Clint Dyer was asked to direct the eagerly awaited reggae rollercoaster the night before he started
cancer treatment. He explains why he couldn’t say no
Clint Dyer walks into the cafe of a south
London rehearsal complex. He is fresh – or as fresh as one can be given the sweltering early September weather – from a run-through of Get Up, Stand Up!, a Bob Marley jukebox musical written by Lee Hall, best-known for the screenplay of Billy Elliot and the subsequent stage musical, which he co-wrote with Elton John. I see the end of the rehearsal, the show’s finale, which shifts from Marley receiving his terminal cancer diagnosis to a version of Three Little Birds that begins tentatively, as if Marley can’t summon the necessary emotions to deliver its carefree message, then gradually gains momentum. It’s a genuinely intriguing repositioning of a song dulled by familiarity, the strength of the performance helped by the fact that, even in a rehearsal studio, with the wig he’s wearing to simulate Marley’s dreadlocks obvious, Arinzé Kene has the late singer’s onstage movements – the preacher-like pointing and gesticulating, the skanking dance that regularly turned into a kind of jogging on the spot – down pat.

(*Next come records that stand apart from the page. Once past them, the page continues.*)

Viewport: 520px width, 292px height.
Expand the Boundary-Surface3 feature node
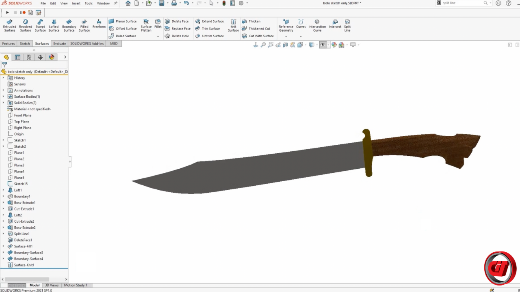(x=3, y=253)
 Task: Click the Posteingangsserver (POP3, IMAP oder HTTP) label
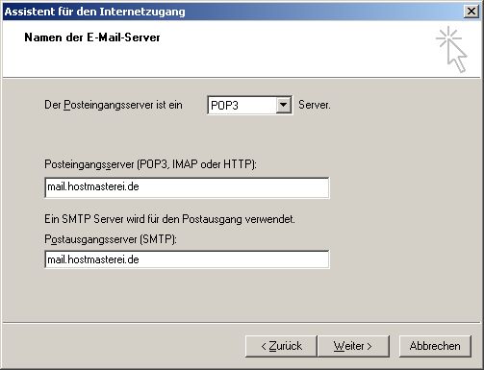click(x=150, y=164)
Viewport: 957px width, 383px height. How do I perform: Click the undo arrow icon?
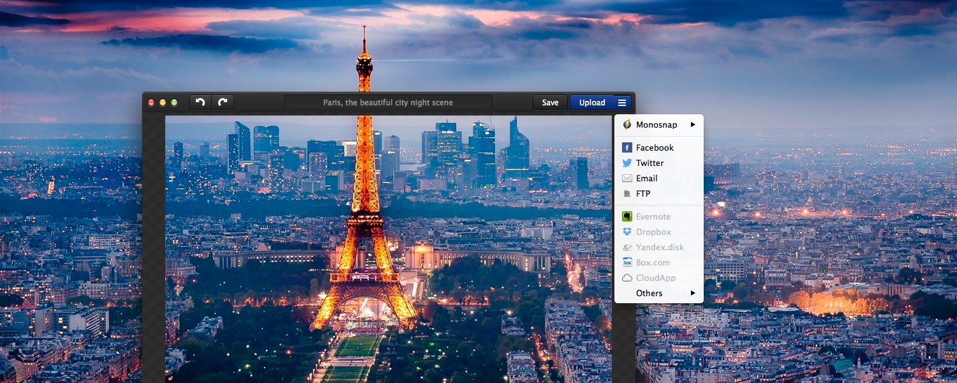coord(200,102)
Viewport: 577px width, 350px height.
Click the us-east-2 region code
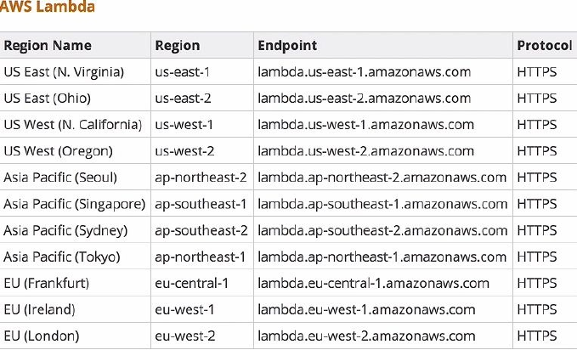184,99
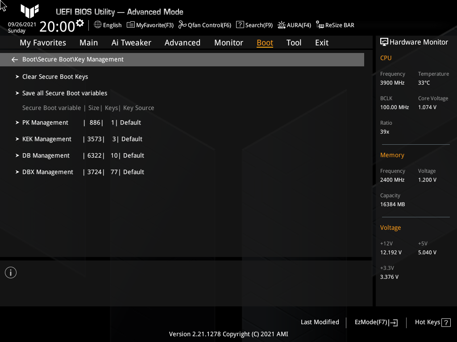Click the info icon at bottom left
The height and width of the screenshot is (342, 457).
tap(10, 272)
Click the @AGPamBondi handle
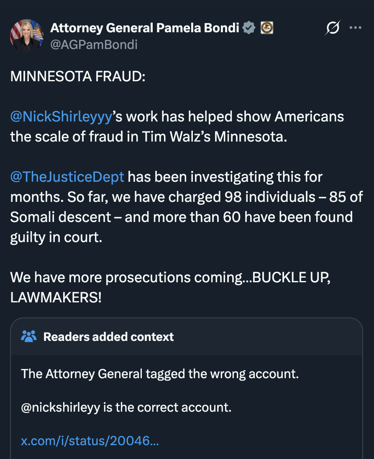This screenshot has width=374, height=459. [x=94, y=45]
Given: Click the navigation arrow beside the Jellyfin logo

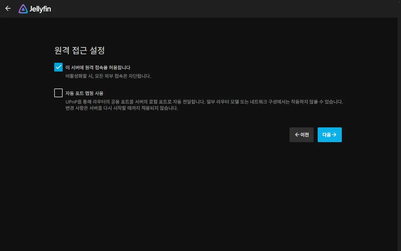Looking at the screenshot, I should (8, 8).
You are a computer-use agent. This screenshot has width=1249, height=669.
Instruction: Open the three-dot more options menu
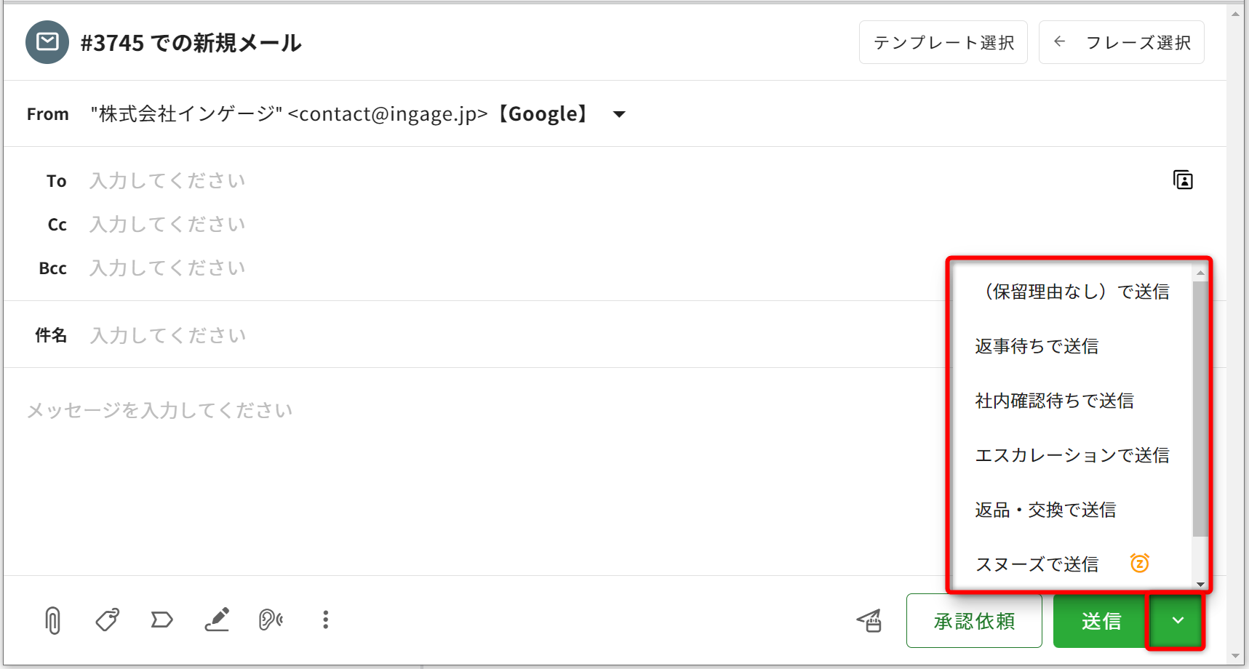click(x=325, y=620)
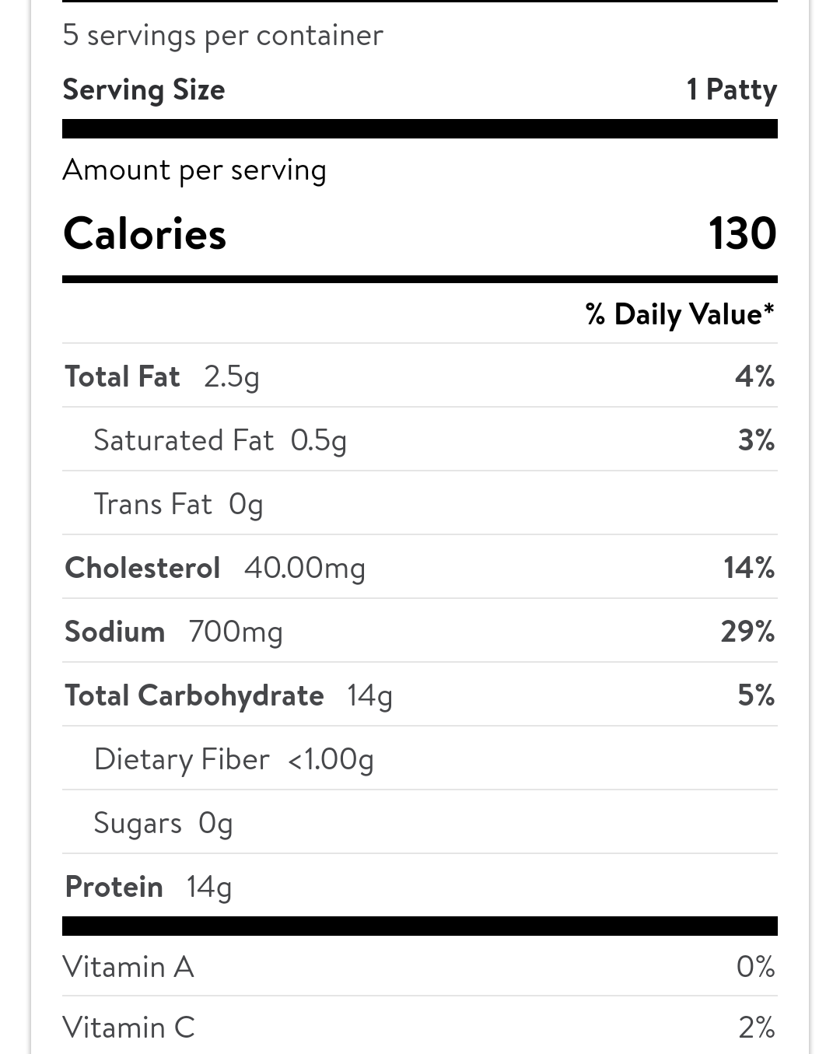The height and width of the screenshot is (1054, 840).
Task: Click the Trans Fat 0g entry
Action: 178,505
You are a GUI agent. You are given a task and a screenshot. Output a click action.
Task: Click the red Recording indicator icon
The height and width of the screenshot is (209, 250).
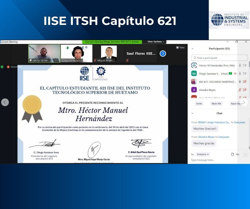point(8,67)
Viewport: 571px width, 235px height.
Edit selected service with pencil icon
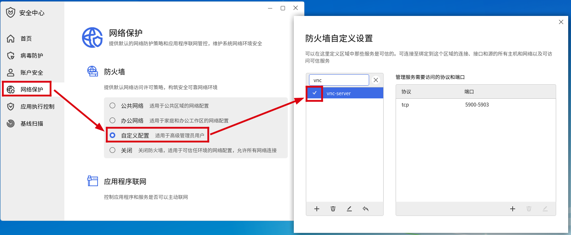tap(349, 209)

It remains to be seen how a Bob Marley jukebox will do in the West End. A previous attempt to put Marley’s life story on stage punctuated by his songs, Kwame Kwei-Armah’s One Love, ran in Baltimore in 2015 and at the Birmingham Rep two years later, but Get Up, Stand Up! is a very different proposition. Kwei-Armah’s play concentrated on the years Marley spent in exile in
England after surviving a 1976 assassination attempt, while “this is hopefully the full journey,” as Dyer puts it. “I think this is much more an impressionistic delve into the heart and mind of Bob, so, of course, we’re adhering to what actually happened. But as Bob would say, the only true fact is Jah, and I think we’re following that sort of line, in that we’re trying to get across his ideals and his philosophies. We’re much more interested in getting the essence of Bob than being a dramatic retelling of his life, or a stage in his life.”